--- GOAL A ---
In the passage on the Irish economy below, why would the global slowdown turning into a recession make matters difficult for Ireland?

--- PROVIDED PASSAGE ---
Therefore, the slowdown in the pace of economic growth has not seriously dented the prospects for continued rises in corporate profits.

The Irish economy and financial markets are participating with gusto in this golden scenario. The economy is responding very well to low interest rates and an exchange rate that remains competitive despite appreciation against sterling. At 67.4, the effective index is only marginally above the level of 66.2 in 1994 and is still 3 per cent below the 1992 level.

. The year ahead: This year the omens for the global economy remain bullish. Inflationary pressures will remain subdued over the next three to six months. Slower economic growth increases the chances of continuing cuts in short term interest rates, while liquidity conditions are becoming easier in all the major currency blocs, reflected in strong growth in bank lending in many economies.

The Irish economy is well positioned to benefit from this benign global environment and economic prospects for the next two years are exceptionally bright. The economy should continue to enjoy rapid economic growth. The debt/GNP ratio will continue to decline and lower European interest rates should be fully reflected in the Irish market:

The risks to this optimistic scenario are threefold. The current global economic slowdown could turn into an outright recession which would adversely impact on Irish growth, thus creating a very difficult environment for reducing the debt burden.

--- Stored records ---
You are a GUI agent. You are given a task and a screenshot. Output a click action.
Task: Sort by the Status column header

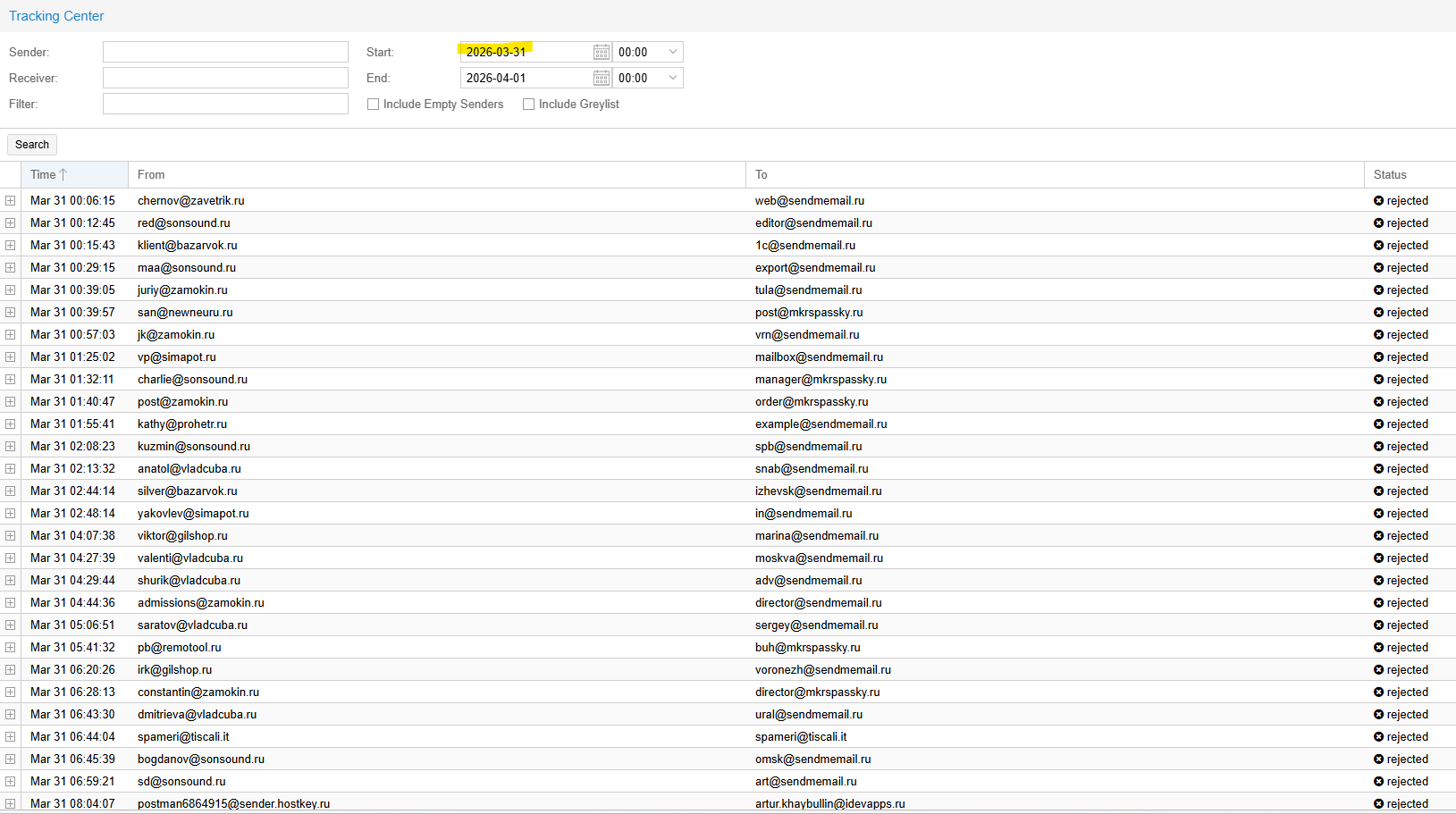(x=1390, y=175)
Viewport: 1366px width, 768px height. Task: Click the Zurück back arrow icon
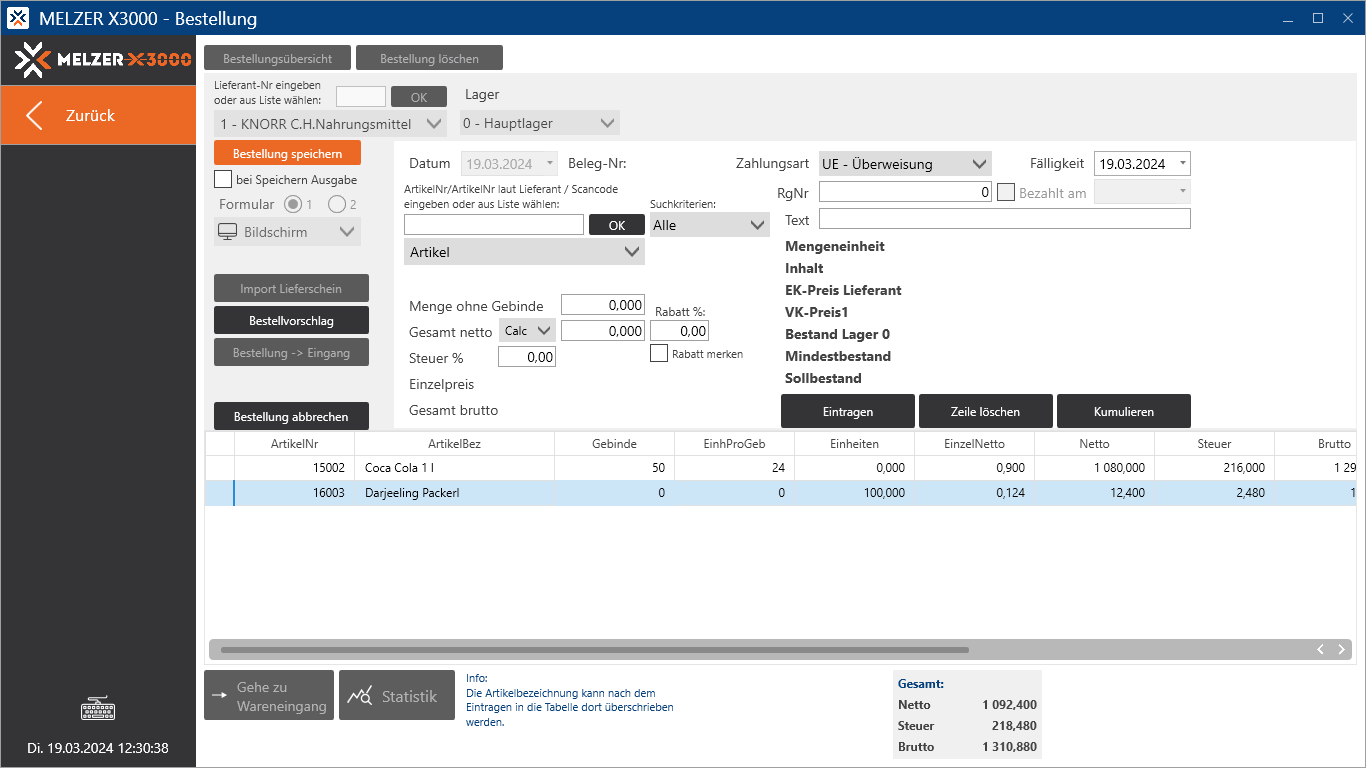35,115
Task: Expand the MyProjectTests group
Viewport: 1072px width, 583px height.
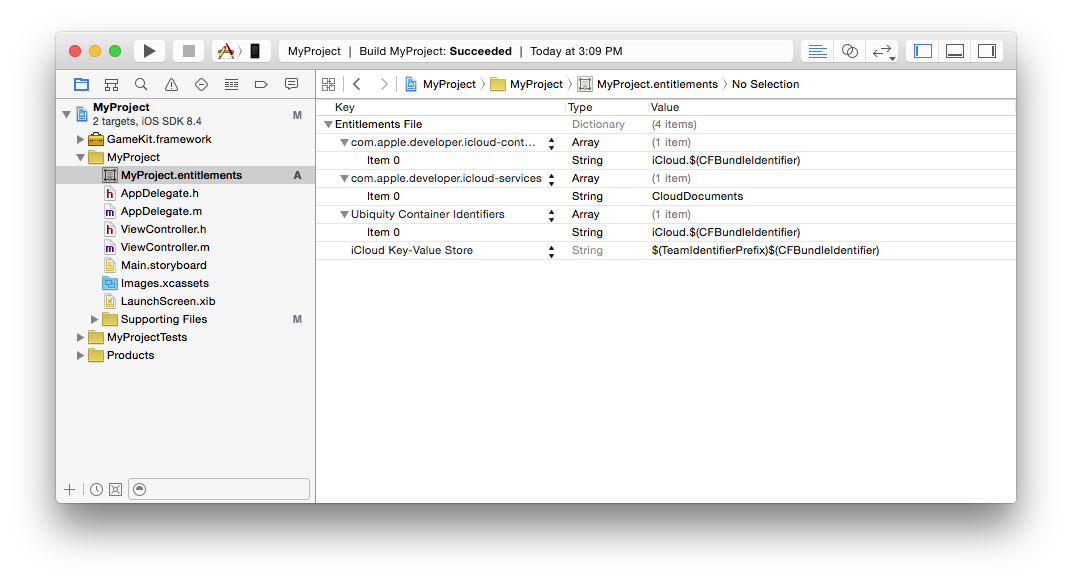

--- GOAL B ---
Format the stored listing directly above as a numbered list, leaving out blank lines and omitting the pictures from your answer.

--- EXERCISE OUTPUT A ---
A recession would hurt Irish growth, which would create a very difficult environment for reducing the debt burden.

--- EXERCISE OUTPUT B ---
1. You are a GUI agent. You are given a task and a screenshot. Output a click action.
2. Task: Sort by the Status column header
3. (x=1390, y=175)
4. Viewport: 1366px width, 768px height. Task: Click the Zurück back arrow icon
5. 35,115
6. Task: Expand the MyProjectTests group
7. Viewport: 1072px width, 583px height.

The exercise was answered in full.